Your answer must be exactly the lines from the one containing "You are a computer-use agent." through the end of the material, both ends included, without pictures.

__DATA RECORDS__.
══════

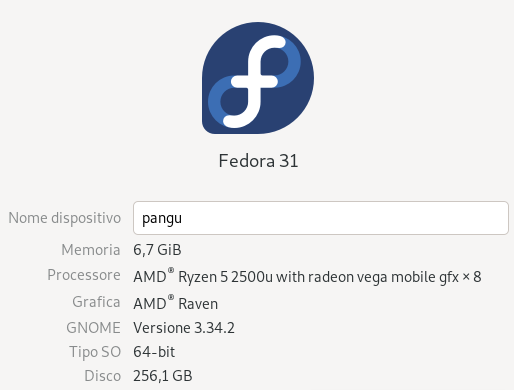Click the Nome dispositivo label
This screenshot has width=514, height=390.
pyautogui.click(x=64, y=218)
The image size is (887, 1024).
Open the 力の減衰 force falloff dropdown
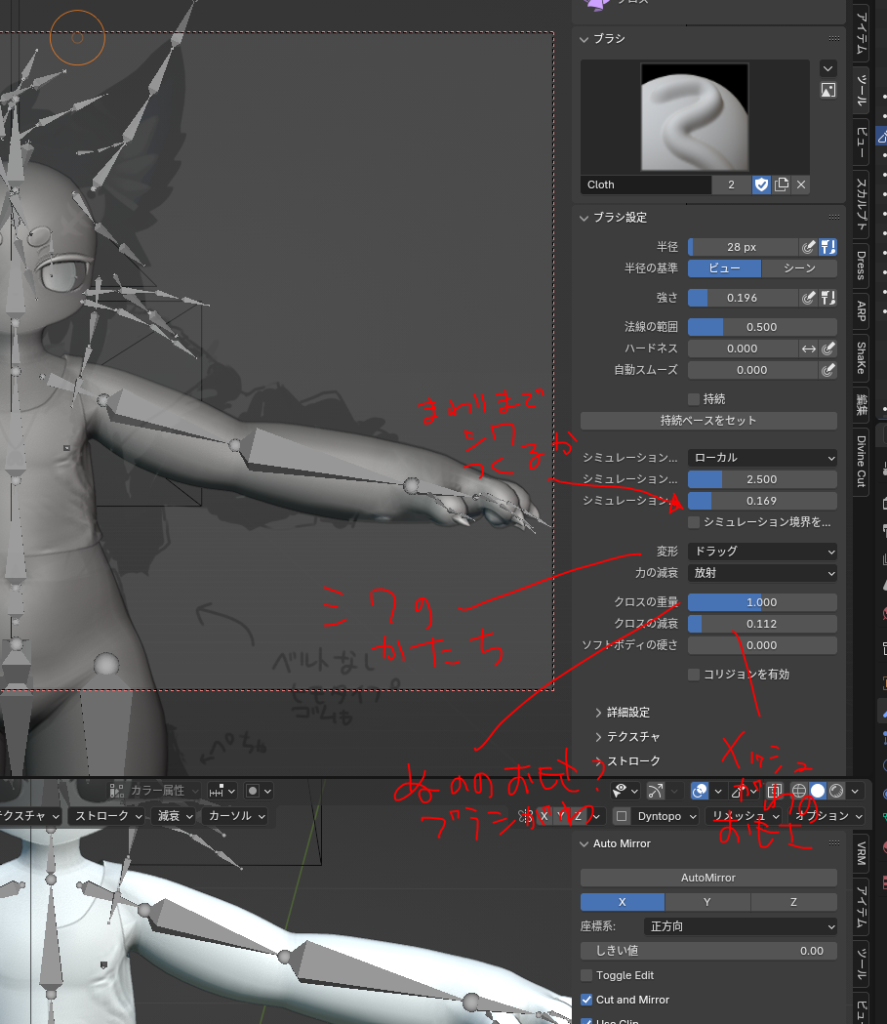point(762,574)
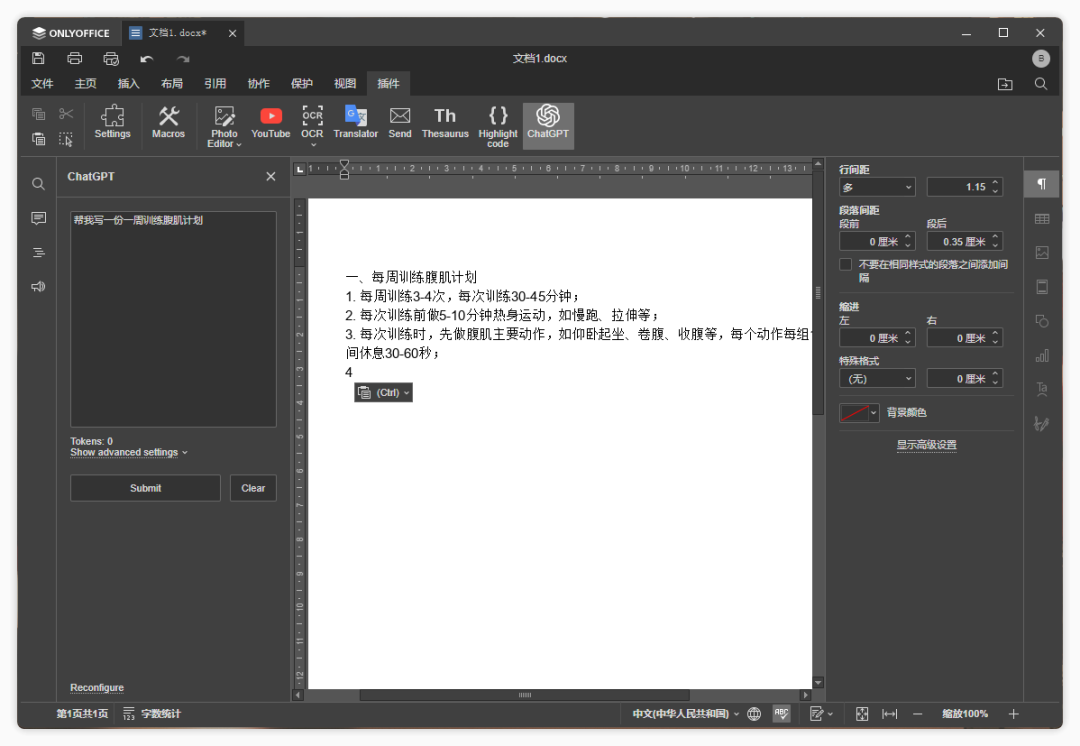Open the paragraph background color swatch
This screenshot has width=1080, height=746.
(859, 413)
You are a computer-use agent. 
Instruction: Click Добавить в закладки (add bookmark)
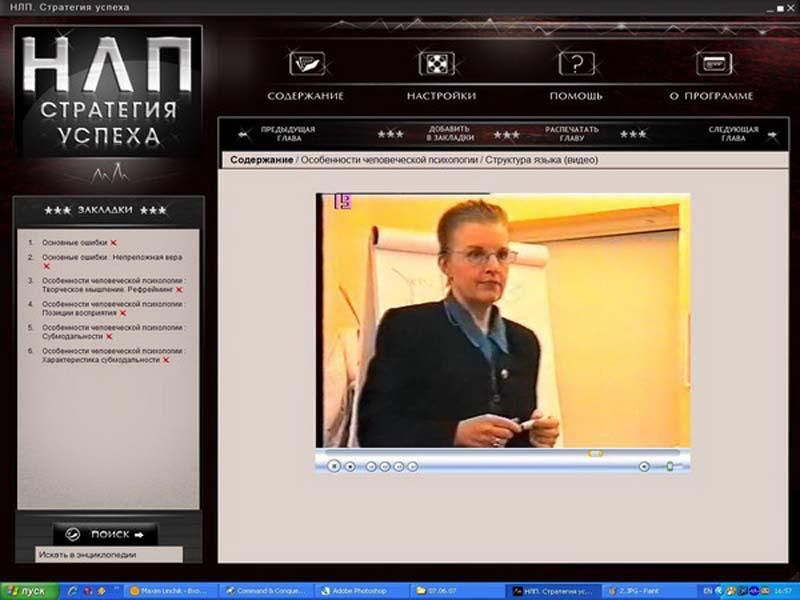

══════

__SOLUTION FOR THIS EXERCISE__.
You are a computer-use agent. 
Instruction: Click Добавить в закладки (add bookmark)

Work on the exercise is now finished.